_What you have to do:_ Repeat, exactly as written, the lines of the records below from the first through the line with "Viewport: 680px width, 384px height.", but none past it.

_Record excerpts:_
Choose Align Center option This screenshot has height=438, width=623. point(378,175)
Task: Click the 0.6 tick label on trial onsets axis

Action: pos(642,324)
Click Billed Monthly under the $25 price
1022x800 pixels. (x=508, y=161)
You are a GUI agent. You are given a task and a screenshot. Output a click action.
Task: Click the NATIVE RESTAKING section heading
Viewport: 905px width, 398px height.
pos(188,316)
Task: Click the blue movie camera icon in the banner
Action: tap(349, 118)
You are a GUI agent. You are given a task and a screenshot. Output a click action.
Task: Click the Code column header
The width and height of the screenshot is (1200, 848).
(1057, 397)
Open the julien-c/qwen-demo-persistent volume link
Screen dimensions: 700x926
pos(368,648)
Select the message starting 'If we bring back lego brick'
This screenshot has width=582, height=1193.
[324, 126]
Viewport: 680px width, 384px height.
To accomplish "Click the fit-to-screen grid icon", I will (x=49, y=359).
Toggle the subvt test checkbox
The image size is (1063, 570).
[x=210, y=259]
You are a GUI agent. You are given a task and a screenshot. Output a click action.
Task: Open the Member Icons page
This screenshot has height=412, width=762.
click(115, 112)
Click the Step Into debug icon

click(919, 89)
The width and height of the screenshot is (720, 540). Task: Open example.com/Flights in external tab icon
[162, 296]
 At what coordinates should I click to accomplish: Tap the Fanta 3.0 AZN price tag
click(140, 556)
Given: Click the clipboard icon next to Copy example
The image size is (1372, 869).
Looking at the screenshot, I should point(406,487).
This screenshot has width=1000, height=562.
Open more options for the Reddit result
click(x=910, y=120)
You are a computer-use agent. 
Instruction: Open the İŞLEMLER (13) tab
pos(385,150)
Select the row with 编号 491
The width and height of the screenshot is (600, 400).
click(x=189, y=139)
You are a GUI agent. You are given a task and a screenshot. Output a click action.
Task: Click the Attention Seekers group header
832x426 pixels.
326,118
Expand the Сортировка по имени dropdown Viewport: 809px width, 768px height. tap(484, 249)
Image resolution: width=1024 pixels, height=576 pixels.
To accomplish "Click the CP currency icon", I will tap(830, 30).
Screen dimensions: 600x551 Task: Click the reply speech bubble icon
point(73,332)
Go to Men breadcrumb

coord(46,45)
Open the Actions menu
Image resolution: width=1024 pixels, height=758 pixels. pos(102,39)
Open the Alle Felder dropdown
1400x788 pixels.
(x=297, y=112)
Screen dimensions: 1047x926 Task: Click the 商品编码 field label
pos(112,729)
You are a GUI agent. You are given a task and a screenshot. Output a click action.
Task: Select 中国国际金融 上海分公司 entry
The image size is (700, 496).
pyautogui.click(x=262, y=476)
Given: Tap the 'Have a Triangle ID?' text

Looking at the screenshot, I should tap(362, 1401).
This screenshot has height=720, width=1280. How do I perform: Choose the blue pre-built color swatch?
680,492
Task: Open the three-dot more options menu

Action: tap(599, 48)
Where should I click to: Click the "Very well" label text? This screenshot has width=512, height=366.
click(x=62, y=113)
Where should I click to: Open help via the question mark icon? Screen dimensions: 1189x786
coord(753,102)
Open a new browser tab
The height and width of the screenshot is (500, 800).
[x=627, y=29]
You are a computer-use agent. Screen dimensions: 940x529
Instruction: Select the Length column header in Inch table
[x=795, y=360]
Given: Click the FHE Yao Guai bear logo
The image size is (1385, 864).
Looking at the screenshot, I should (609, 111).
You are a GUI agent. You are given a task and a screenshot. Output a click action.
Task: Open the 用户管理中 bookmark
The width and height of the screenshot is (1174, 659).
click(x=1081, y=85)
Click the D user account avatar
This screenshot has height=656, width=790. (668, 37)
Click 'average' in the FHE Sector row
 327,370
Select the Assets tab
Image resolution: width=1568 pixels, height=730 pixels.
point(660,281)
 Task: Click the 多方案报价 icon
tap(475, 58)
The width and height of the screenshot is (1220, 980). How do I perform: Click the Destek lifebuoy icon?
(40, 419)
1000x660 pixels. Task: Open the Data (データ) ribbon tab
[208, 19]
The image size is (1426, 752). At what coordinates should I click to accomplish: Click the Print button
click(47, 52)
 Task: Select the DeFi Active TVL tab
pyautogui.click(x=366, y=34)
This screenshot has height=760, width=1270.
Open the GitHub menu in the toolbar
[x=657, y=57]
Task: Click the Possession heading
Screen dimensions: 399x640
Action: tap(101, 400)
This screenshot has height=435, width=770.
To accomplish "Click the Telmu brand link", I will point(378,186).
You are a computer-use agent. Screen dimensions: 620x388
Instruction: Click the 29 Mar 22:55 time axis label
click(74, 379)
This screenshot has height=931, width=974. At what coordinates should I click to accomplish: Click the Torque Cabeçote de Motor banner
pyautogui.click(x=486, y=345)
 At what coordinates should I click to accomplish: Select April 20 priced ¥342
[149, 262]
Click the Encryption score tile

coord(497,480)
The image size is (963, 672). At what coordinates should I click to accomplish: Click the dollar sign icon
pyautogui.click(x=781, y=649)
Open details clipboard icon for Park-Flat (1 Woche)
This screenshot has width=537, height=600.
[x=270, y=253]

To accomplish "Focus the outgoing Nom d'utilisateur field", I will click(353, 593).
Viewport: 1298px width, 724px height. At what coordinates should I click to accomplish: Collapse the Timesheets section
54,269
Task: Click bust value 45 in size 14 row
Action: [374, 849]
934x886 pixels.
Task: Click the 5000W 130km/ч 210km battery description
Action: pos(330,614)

_Result for this exercise:_
Choose Align Center option This screenshot has height=438, width=623. point(378,175)
Task: Click the 0.6 tick label on trial onsets axis

Action: pos(642,324)
Click Billed Monthly under the $25 price
1022x800 pixels. (x=508, y=161)
You are a GUI agent. You are given a task and a screenshot. Output a click action.
Task: Click the NATIVE RESTAKING section heading
Viewport: 905px width, 398px height.
pos(188,316)
Task: Click the blue movie camera icon in the banner
Action: tap(349, 118)
You are a GUI agent. You are given a task and a screenshot. Output a click action.
Task: Click the Code column header
The width and height of the screenshot is (1200, 848).
(1057, 397)
Open the julien-c/qwen-demo-persistent volume link
Screen dimensions: 700x926
pos(368,648)
Select the message starting 'If we bring back lego brick'
This screenshot has width=582, height=1193.
[324, 126]
Viewport: 680px width, 384px height.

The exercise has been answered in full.